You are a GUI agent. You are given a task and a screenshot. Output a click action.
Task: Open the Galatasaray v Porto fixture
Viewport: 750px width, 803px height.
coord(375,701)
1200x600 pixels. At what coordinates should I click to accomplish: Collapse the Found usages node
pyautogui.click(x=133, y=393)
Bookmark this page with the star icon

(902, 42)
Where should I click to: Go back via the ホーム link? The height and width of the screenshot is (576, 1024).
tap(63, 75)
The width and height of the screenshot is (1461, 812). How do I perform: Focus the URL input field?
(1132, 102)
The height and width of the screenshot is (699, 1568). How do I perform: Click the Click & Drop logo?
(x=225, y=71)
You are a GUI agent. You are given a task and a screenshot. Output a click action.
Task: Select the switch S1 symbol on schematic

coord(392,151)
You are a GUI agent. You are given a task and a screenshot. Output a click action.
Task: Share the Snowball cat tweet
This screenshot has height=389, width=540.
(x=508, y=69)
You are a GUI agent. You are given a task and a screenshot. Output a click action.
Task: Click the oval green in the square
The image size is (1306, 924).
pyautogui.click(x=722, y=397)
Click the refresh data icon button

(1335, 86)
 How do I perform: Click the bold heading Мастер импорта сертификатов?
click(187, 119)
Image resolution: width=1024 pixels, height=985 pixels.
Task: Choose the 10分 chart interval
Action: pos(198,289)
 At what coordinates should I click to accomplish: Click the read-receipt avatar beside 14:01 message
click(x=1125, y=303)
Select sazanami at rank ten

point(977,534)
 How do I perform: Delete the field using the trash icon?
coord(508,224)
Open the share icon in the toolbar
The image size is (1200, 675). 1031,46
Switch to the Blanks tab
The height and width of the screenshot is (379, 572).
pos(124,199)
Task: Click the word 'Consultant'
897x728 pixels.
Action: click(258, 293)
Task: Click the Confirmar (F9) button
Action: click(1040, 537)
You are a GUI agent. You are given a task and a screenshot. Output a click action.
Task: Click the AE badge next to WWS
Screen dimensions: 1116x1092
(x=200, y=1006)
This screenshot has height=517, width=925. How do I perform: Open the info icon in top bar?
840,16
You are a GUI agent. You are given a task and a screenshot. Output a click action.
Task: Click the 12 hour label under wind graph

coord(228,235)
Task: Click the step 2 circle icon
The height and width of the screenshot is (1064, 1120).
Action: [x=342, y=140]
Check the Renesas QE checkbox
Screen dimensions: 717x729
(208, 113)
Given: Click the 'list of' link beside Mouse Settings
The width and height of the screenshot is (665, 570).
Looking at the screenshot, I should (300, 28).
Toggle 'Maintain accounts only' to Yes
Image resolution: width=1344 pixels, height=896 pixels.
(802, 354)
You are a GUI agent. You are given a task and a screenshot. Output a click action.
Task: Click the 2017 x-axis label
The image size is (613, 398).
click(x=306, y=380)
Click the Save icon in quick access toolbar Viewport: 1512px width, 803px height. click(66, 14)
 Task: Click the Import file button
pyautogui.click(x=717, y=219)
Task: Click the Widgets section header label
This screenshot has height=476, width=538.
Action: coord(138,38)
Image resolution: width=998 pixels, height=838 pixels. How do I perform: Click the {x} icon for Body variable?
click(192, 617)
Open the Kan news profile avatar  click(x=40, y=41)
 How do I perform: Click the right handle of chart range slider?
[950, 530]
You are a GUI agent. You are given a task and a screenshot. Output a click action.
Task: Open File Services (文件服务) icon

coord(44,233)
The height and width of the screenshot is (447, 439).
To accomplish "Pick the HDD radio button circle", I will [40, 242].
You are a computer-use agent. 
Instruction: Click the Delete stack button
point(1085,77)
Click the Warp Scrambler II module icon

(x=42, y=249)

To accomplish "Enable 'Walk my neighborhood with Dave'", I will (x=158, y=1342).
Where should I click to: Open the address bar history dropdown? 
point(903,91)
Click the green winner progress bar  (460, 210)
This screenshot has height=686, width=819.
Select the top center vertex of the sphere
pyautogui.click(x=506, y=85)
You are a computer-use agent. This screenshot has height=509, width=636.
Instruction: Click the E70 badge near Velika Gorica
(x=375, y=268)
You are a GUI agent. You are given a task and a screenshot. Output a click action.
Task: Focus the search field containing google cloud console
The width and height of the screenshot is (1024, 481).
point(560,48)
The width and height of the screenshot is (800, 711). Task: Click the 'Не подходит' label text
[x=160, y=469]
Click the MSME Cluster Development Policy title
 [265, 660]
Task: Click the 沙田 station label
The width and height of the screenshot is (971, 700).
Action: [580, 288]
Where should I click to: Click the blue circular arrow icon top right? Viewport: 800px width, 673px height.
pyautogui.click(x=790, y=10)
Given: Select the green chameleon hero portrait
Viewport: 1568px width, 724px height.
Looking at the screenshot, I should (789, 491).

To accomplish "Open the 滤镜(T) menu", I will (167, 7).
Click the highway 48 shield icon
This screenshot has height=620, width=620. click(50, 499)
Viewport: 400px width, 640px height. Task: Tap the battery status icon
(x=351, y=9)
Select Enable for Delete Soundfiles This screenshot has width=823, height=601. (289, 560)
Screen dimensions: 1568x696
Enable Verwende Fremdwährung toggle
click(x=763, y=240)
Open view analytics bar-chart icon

————————

**EXERCISE DIRECTIONS**
Extract every line from the one with "The width and height of the screenshot is (1024, 481)." down to the final line above, both included, exactly as written.

**WRITTEN ANSWER**
The width and height of the screenshot is (1024, 481).
point(560,48)
The width and height of the screenshot is (800, 711). Task: Click the 'Не подходит' label text
[x=160, y=469]
Click the MSME Cluster Development Policy title
 [265, 660]
Task: Click the 沙田 station label
The width and height of the screenshot is (971, 700).
Action: [580, 288]
Where should I click to: Click the blue circular arrow icon top right? Viewport: 800px width, 673px height.
pyautogui.click(x=790, y=10)
Given: Select the green chameleon hero portrait
Viewport: 1568px width, 724px height.
Looking at the screenshot, I should (789, 491).

To accomplish "Open the 滤镜(T) menu", I will (167, 7).
Click the highway 48 shield icon
This screenshot has height=620, width=620. click(50, 499)
Viewport: 400px width, 640px height. Task: Tap the battery status icon
(x=351, y=9)
Select Enable for Delete Soundfiles This screenshot has width=823, height=601. (289, 560)
Screen dimensions: 1568x696
Enable Verwende Fremdwährung toggle
click(x=763, y=240)
Open view analytics bar-chart icon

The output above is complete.